• ASSIGNED TASK A: According to the biography of V. P. Menon, in what year did he join the Provincial Civil Service?

• PAGE TEXT:
········
Rao Bahadur Vappala Pangunni Menon, CSI, CIE (30 September 1893 – 31 December 1965) was an Indian civil servant who served as Secretary to the Government of India in the Ministry of the States, under Sardar Patel.

By appointment from Viceroy and Governor-General of India Wavell, he also served as Secretary to the Governor-General (Public) and later as Secretary to the Cabinet. He also was the Constitutional Adviser and  Political Reforms Commissioner to the last three successive Viceroys (Linlithgow, Wavell and Mountbatten) during British rule in India.  In May 1948, at the initiative of V. P. Menon, a meeting was held in Delhi between the Rajpramukhs of the princely unions and the States Department, at the end of which the Rajpramukhs signed new Instruments of Accession which gave the Government of India the power to pass laws in respect of all matters that fell within the seventh schedule of the Government of India Act 1935.

He played a vital role in India's partition and political integration. Later in his life, he became a member of the free-market–oriented Swatantra Party.

Early life and career
The son of a school headmaster Chunangad Shankara Menon, in Kerala, Menon worked as a railway stoker, coal miner and Bangalore tobacco company clerk. Menon joined the Provincial Civil Service (PCS) in 1914. He served as Assistant Secretary to the Government of India in the Reforms Office from 1933 to 1934. He later served as Under Secretary from 1934 to 1935, Deputy Secretary from 1935 to 1940, Joint secretary to the Government of India from 1941 to 1942. By working assiduously, Menon rose through the ranks to become the highest serving Indian officer in British India.

Menon served as Joint Secretary to the Simla Conference in June 1945. In 1946, he was appointed Political Reforms Commissioner to the British Viceroy.
········
• ASSIGNED TASK B: Print the rows below word for word, from the line containing "This screenshot has width=1471, height=1155." up to and including the line containing "y-tick-label-right: -0.50 is".

• Collected data:
········
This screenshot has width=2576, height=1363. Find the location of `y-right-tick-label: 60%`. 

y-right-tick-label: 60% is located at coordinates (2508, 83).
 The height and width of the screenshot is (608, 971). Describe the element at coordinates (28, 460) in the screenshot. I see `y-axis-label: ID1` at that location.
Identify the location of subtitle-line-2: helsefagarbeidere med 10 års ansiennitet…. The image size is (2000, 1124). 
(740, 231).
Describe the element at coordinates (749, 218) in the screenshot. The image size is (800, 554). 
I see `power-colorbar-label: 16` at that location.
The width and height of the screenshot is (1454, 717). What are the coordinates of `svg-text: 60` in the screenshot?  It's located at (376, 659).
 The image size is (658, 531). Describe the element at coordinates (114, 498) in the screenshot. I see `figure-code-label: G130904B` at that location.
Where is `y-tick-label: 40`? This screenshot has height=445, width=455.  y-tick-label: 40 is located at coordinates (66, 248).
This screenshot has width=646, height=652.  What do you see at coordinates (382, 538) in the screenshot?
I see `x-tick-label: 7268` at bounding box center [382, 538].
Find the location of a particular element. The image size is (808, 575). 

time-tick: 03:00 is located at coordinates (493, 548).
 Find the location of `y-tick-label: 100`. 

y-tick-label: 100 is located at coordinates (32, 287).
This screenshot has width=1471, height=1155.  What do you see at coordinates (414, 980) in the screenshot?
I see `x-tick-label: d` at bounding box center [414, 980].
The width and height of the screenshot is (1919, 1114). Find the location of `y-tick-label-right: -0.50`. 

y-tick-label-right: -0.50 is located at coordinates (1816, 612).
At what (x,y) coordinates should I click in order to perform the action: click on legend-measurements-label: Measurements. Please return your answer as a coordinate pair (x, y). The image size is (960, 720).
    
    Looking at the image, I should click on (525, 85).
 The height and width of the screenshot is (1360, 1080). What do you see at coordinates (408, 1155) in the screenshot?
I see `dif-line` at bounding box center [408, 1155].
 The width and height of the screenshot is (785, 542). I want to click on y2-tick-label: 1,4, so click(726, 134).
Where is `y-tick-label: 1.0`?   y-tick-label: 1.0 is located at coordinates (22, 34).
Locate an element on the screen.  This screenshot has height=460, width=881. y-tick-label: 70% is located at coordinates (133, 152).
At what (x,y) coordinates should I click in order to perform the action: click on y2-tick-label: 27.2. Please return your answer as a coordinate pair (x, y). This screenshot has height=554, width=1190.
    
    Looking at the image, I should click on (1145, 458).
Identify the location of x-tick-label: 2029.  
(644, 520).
········
• TASK RESULT A: 1914

• TASK RESULT B:
This screenshot has width=1471, height=1155.  What do you see at coordinates (414, 980) in the screenshot?
I see `x-tick-label: d` at bounding box center [414, 980].
The width and height of the screenshot is (1919, 1114). Find the location of `y-tick-label-right: -0.50`. 

y-tick-label-right: -0.50 is located at coordinates (1816, 612).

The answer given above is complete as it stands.